Statistical significance of observed performance differences

Ascertain whether the observed performance differences between VulGNN and the baseline detectors (including ReVeal, RoBERTa, CodeBERT, GraphCodeBERT, GPT-2 Base, CodeGPT, PolyCoder, T5 Base, CodeT5 Small/Base, and NatGen) are statistically significant rather than due to chance by applying appropriate significance tests to precision, recall, F1-score, accuracy, and false positive rate results under the DiverseVul evaluation setups (“Train on Prev+Diverse, Test on Unseen Projects” and “Train and Test on Prev+Diverse with no overlaps”).

Background

The study evaluates VulGNN against a range of language-model and GNN baselines on DiverseVul using multiple metrics (precision, recall, F1-score, accuracy, and false positive rate) under both in-distribution and unseen-project configurations.
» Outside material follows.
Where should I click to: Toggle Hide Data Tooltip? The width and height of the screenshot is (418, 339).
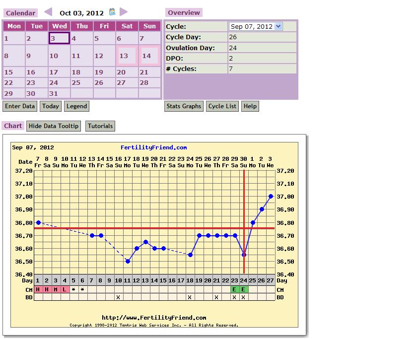point(54,126)

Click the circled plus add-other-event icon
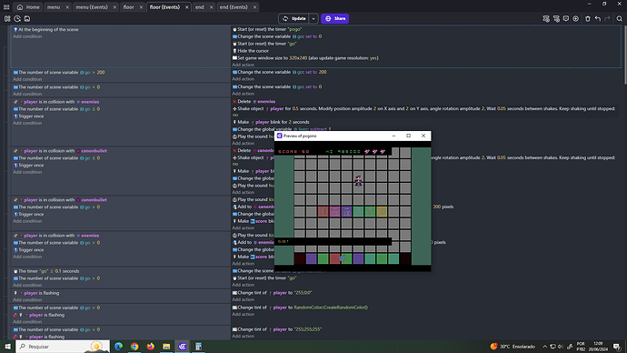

Although results are reported, no formal statistical tests are conducted to determine whether performance differences are statistically significant.

The authors explicitly note the absence of significance testing, leaving unresolved whether the observed performance gaps reflect genuine model differences or sampling variability. Establishing statistical significance would strengthen the evidence supporting comparative claims in real-world vulnerability detection contexts.

References

Finally, since we did not perform statistical tests, we cannot formally assess whether observed differences between models are significant or due to chance.

Software Vulnerability Detection Using a Lightweight Graph Neural Network  (2603.29216 - Farmer et al., 31 Mar 2026) in Section 5.2.4, Conclusion Threats to Validity (Discussion)